Ed Gilbert wrote:A very good question, one that many of us are scratching our heads to find the answer. In the case of kingsrow, after watching many match games, and running some other experiments, I think its the eval. Kingsrow does not use an auto tuned eval. In many of kingsrow's losses, scan is reporting high scores that kingrow is not, for many moves. It's quite remarkable to me that mostly just a set of patterns of 8 or 9 squares can see so much. In particular, I see no weakness in scan's handling of outpost squares (white 24, black 27). Many programs (kingsrow included) have had weaknesses in evaluating a man on these squares, and would lose games until a complicated eval was added that takes into consideration all of the attacking and defending squares behind the outpost. A pattern of 8 or 9 squares doesn't come close to seeing the whole picture. But somehow it works.

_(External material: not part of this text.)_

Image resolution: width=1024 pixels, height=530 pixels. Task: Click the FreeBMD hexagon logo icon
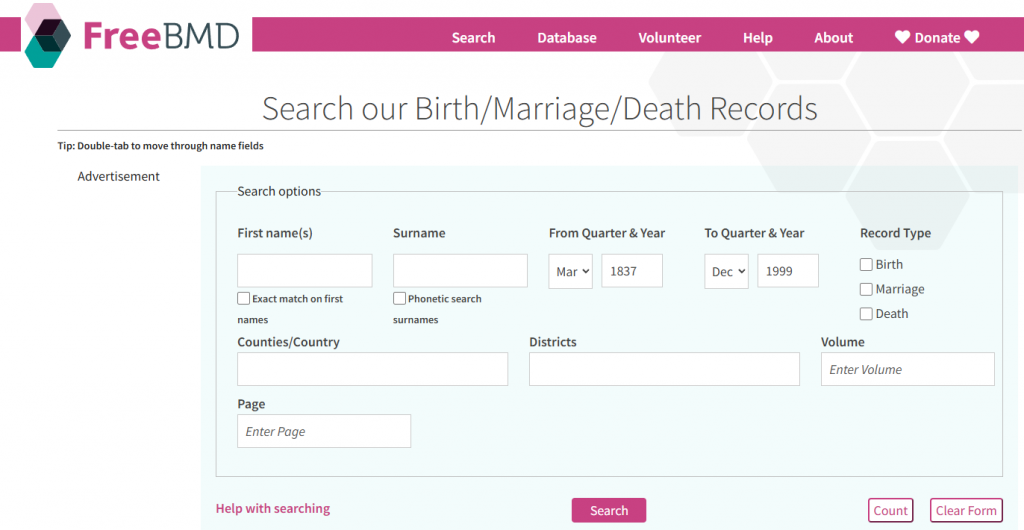47,35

Using patterns was a kind of a bet for me as I was unaware of Dragon already having them: do draughts have a similar structure as Othello? The reasoning was that because pieces move so slowly (compared to chess), local features might suffice. The answer appears to be "yes", though I have an arguably funny anecdote about this. The Scan learning algorithm says that it extracted about 20% of the data "knowledge". By comparison, a similar algorithm in Othello could extract 90% of the exact score (not just WLD)! So my first reaction when I saw the 20% (actually at the beginning it was less) is that the project was a failure and I nearly abandoned it (LOL). That was linear vs. logistic regressions though and the games were generated differently.

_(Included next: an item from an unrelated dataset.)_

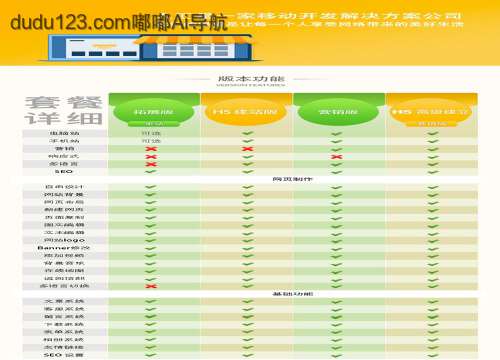Viewport: 500px width, 360px height.
Task: Click the storefront illustration in the banner
Action: click(151, 47)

One puzzle piece is that patterns might be able to guess content outside their reach through correlation (and game phase). I think that rule constraints in Othello and to a lesser extent in draughts make this possible. Even without guessing, predicting an "average outcome" is probably much better than ignoring a feature entirely.
For complicated features, my wishful thinking is that patterns recognise the easy cases and let search (through ProbCut) focus on the unclear ones. In this view statistical evaluation gains a few plies everywhere, not just for outposts or other specific evaluation terms.
During the tournament I was uneasy with outposts. For instance in the TD-King game, I was glad when it was exchanged. That might not have been justified though.
Now regarding King's Row. The fact that it isn't using statistical evaluation makes its overall performance all the more impressive! I guess a lot of tuning can compensate for that, at the cost of making future changes more difficult because of local optimality.
Kingsrow uses lmr and a pruning mechanism that is different than mpc. I tried replacing its pruning mechanism with scan's mpc, and didn't see any appreciable difference in depth searched. My lmr parameters are less aggressive than scan's, so I tried scan's. With this change kingsrow's nominal search depth was deeper, but average leaf depth didn't really change much. In general scan's nominal search depth is deeper than kingsrow, but average leaf depths are a lot closer. I then ran an engine match between this new test version of kingsrow using scan's lmr and mpc against a baseline kingsrow. The baseline code was better.
It's only a guess but I would say that ProbCut relies on eval properties (such as correlation between shallow and deep searches) whereas LMR depends more on move ordering. So in your case, it would be easier to experiment with the latter (if I'm correct).
I browsed the scan sources a bit and was curious about a couple of things, maybe you could comment on them. I didn't see any use of internal iterative deepening to get a good move for move ordering when there is no hashtable move. I'm sure I tested IID and found an improvement in node counts, and I thought it was kind of a standard technique in chess programs. Did you try it and find it didn't work well in scan?
I could not measure an impact during Senpai's development and therefore put IID as "low priority" on my list for Scan. I haven't tried it. Furthermore I didn't write any tools to compare tree size (or TTD).
Also, if I'm reading your history table code correctly, your changes in history table values for good moves and bad moves do not seem to have a depth component. I thought most chess programs use much bigger increments for deep interior nodes than for leaf nodes. I know I found this was effective in kings row.
There are several non-pragmatic reasons. One is that, for me, history is only for low depth where the TT doesn't help much. Another, though I'm not exploiting it, is that I want my history scores to have a global interpretation: in this case a probability estimate. I think in Senpai what kind of update I was using didn't seem to matter much. I should have been more careful for Scan though because in chess we have a lot of candidates before we call history for help.